Thursday, February 7, 2013

The Making of a Wise Latina Justice

      Sonia Sotomayor notched her first courtroom victory as a prosecutor in New York City when a jury convicted a defendant in an episode stemming from an assault on his wife while riding the subway. The wife refused to testify, but the defendant was also charged with assaulting a fellow subway rider who had intervened to try to stop the beating.
      Although gratified by the jury’s guilty verdict, Sotomayor’s heart sank when the judge said he was inclined to sentence the defendant to one year in jail. The defense attorney protested that the defendant had never been in trouble before and his family depended on him for support.
      The judge then turned to Sotomayor, who — as she recounts in her insightful memoir My Beloved World — said she agreed with the defense lawyer. Jail would be a hardship for the family, Sotomayor acknowledged. Probation along with a treatment program for domestic abuse would be satisfactory. The judge went along with the recommendation.
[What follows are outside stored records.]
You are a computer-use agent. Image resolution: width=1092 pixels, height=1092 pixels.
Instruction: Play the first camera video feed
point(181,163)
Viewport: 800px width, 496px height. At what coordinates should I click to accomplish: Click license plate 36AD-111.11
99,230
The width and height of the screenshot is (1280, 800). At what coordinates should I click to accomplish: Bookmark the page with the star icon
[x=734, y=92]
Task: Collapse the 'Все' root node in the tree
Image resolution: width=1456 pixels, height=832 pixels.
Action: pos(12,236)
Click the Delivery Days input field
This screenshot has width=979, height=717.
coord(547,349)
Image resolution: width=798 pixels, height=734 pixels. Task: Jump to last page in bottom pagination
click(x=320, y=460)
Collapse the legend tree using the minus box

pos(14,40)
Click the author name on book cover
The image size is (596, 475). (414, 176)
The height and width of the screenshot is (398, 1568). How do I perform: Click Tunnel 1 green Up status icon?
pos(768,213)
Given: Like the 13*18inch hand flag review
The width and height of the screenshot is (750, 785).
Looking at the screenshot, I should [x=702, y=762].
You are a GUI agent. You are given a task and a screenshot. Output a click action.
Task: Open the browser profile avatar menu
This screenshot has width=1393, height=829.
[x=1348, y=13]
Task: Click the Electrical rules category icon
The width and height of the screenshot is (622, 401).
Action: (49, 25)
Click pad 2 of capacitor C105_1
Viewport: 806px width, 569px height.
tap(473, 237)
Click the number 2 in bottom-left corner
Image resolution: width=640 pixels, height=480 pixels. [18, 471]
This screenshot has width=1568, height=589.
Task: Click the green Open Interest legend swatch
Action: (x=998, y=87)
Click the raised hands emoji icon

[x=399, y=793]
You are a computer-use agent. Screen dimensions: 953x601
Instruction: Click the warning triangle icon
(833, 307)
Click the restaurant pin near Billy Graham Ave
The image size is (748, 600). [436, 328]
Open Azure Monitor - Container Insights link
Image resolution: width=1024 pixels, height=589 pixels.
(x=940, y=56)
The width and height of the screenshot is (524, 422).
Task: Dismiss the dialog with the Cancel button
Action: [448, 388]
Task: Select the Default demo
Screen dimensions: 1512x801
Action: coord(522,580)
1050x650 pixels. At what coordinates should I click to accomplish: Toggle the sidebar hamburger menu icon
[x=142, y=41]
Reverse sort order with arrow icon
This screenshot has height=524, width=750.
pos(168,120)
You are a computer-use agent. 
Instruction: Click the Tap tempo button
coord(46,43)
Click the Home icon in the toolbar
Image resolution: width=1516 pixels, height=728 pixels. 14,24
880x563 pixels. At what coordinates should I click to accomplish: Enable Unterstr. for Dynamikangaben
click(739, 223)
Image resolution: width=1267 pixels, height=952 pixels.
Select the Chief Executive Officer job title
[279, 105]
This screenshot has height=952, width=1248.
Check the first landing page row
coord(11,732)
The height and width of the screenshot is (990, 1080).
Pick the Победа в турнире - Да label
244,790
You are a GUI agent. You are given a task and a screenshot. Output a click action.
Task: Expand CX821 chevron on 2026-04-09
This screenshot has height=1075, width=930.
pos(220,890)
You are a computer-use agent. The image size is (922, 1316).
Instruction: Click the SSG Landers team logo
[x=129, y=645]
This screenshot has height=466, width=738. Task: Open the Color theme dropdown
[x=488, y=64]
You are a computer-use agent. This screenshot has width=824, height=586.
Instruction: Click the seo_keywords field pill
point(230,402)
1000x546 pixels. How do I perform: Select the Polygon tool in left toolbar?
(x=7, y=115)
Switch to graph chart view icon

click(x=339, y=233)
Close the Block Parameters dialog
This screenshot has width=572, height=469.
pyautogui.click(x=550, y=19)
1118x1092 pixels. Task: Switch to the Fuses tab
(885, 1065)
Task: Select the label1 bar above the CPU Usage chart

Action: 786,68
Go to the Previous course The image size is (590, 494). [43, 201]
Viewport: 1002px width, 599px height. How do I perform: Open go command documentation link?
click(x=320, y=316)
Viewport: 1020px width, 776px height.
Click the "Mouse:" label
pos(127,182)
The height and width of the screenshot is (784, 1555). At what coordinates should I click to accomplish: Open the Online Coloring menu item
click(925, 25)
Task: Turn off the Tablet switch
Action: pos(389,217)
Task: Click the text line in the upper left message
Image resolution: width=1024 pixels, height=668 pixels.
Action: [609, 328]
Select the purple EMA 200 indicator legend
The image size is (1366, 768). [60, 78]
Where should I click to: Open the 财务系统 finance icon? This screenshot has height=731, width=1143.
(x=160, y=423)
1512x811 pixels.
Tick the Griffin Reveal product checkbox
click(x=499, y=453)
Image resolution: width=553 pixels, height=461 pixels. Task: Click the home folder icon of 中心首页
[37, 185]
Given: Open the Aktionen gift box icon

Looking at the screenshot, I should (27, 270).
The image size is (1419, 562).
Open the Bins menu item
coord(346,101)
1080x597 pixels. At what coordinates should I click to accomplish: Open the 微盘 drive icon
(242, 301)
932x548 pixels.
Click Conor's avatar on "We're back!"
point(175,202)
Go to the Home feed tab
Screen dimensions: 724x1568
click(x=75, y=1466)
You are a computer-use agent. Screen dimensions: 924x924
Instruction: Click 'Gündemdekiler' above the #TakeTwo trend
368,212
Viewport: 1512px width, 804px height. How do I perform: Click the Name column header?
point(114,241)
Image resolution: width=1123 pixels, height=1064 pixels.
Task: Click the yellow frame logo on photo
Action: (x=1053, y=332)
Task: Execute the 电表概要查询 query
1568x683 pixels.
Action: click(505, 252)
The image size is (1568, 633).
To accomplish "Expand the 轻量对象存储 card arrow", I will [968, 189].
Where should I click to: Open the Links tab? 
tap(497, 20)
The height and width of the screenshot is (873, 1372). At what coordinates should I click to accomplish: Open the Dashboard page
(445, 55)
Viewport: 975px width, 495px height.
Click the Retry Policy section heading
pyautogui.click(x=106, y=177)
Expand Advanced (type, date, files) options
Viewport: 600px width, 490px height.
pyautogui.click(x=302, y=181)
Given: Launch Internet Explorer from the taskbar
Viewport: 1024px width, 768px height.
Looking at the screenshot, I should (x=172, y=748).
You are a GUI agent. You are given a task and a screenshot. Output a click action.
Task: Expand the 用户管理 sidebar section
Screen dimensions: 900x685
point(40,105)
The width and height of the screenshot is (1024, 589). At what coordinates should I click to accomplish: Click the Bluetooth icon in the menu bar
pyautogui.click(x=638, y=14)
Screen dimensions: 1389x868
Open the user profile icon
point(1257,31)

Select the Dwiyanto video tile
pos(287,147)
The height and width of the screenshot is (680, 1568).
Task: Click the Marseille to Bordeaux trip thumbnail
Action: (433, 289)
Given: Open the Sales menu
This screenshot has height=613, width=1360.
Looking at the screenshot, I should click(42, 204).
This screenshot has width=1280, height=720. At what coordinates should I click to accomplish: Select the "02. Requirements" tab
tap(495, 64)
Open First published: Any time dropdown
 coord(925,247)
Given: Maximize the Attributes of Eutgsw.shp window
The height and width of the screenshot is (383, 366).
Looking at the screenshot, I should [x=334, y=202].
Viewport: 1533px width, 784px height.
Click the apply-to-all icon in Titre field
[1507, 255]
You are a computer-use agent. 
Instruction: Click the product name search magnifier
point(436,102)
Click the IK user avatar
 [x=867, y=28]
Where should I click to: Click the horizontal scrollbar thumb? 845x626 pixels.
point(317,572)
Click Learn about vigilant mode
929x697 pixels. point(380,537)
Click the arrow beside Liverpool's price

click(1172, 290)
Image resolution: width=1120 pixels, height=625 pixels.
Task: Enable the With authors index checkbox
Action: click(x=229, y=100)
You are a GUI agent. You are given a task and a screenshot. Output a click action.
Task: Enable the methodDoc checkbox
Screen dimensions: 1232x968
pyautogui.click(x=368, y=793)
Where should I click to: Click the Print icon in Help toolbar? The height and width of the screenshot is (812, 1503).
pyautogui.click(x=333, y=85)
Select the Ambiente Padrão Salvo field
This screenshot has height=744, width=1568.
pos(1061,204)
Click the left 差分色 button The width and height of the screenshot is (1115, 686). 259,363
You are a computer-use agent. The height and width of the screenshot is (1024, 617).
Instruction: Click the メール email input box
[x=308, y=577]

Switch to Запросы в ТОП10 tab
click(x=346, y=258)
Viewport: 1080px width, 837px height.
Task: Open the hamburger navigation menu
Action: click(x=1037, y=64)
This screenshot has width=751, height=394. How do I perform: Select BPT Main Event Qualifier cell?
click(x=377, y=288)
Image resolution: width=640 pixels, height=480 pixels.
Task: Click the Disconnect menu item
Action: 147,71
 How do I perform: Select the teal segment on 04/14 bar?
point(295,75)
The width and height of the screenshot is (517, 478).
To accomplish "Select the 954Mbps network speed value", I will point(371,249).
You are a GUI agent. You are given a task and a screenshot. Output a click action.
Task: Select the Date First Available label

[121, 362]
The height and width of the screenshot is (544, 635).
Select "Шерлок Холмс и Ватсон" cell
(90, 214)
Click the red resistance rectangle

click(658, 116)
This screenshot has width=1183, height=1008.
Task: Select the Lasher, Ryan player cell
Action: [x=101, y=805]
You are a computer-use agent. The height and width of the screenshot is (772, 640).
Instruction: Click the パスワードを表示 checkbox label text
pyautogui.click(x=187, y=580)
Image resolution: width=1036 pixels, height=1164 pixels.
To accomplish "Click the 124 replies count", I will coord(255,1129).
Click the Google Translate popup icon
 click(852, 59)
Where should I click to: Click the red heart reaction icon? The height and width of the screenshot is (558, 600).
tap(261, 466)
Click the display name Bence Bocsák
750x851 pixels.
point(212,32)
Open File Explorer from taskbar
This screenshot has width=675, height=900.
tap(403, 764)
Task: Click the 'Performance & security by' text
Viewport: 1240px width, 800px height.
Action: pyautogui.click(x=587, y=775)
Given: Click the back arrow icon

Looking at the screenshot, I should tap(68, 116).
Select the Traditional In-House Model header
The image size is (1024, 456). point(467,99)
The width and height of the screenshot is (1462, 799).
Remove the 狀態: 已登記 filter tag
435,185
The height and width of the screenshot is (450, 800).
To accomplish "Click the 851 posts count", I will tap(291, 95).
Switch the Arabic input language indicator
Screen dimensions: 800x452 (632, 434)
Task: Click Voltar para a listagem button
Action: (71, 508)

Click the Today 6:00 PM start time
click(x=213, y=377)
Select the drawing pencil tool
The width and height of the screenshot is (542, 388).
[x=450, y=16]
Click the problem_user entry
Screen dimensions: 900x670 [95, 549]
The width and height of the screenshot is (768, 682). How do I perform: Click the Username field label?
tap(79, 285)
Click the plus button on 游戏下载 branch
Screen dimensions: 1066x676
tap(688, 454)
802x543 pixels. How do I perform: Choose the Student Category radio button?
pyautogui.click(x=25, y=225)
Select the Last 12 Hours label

      Three decades later, opponents of Sotomayor’s nomination to the Supreme Court in 2009 might have made something out of the case had they only known of it. Some critics labeled Sotomayor the “empathy nominee,” playing off President Obama’s listing of one of the attributes he had been looking for in a prospective justice. Sotomayor resisted the imputation. As a judge, she told the Senate Judiciary Committee, she based her decisions solely on the law.
      Sotomayor reveals in her memoir, however, that empathy is in fact a deeply ingrained trait of hers. Chronicling her life up to her appointment to the federal bench in 1992, Sotomayor makes clear that she believes her “innate skills of the heart” help explain her success in rising from a crime- and drug-ridden Puerto Rican neighborhood in the Bronx to become the first Hispanic to serve on the highest court in the land.
      “Whenever I make a new friend, my mind naturally goes to the question, what can I learn from this person?” Sotomayor writes midway through the 300-page memoir published last month [Jan. 15]. “There are very few people in the world whom you can’t learn something from . . . .” Later, she explains how she came to realize that "leveraging emotional intelligence” was important to communicating with jurors along with remembering that there is a difference between what makes sense to a lawyer and what makes sense “to a human being.”
      Sotomayor’s life parallels in some respects that of her Supreme Court colleague Clarence Thomas, who recounts in his memoir My Grandfather’s Son how he rose from poverty to become the second African American justice. But the memoirs are as different in tone as night and day. Thomas’s memoir is suffused with anger, resentment, and self-pity, not just in his account of his bitter confirmation battle but in the narrative of his childhood, adolescence and college and law school education.
      By contrast, Sotomayor is forgiving and understanding even when confronted with hardships and prejudice of the same type that Thomas encountered. Her father was an alcoholic, who drank himself to death when Sonia was only eight, but Sotomayor depicts him nevertheless as loving and attentive. Her mother was distant and often insensitive, but Sotomayor gives her credit for instilling discipline and a love of learning. And when Sotomayor is admitted to Princeton as an undergraduate, she says she felt no envy or resentment toward her wealthier and better-prepared schoolmates. Instead, Sotomayor writes, she felt “only astonishment at how much of a world there was out there and how much of it others already knew.”
      From his Yale Law School experience, Thomas has taken away a lasting resentment toward affirmative action. His degree, he wrote, bears “the taint of racial preference.” Sotomayor, by contrast, has openly called herself an “affirmative action baby” and bears her status as a badge of honor. She relates in the memoir her dinner at Yale with a law firm recruiter who asked her whether being Puerto Rican helped her get admitted. “It probably didn’t hurt,” Sotomayor replied. “But I imagine that graduating summa cum laude and Phi Beta Kappa from Princeton had something to do with it too.”
      Throughout the memoir, Sotomayor stresses discipline and perseverance as keys to her success along with confidence that she could do whatever she set out to do — just as she learned to manage her diabetes from the age of seven. Yet, unlike Thomas’s self-portrait, there is no swagger in Sotomayor’s account. Thomas wrote that it never occurred to him that he could not do the work of a Supreme Court justice. By contrast, Sotomayor writes that her knees were knocking the first time she presided over a courtroom. She used the same metaphor in a television interview to describe her first session on the Supreme Court.
      Sotomayor closes her memoir by recalling a friend’s rebuke from law school days that she never took firm stands, that she was always open to persuasion. Sotomayor takes the point that having principles is important, but wisely adds that equally important is being open to new understandings. “My highest aspiration for my work on the Court,” she writes, “is to grow in understanding beyond what I can foresee.”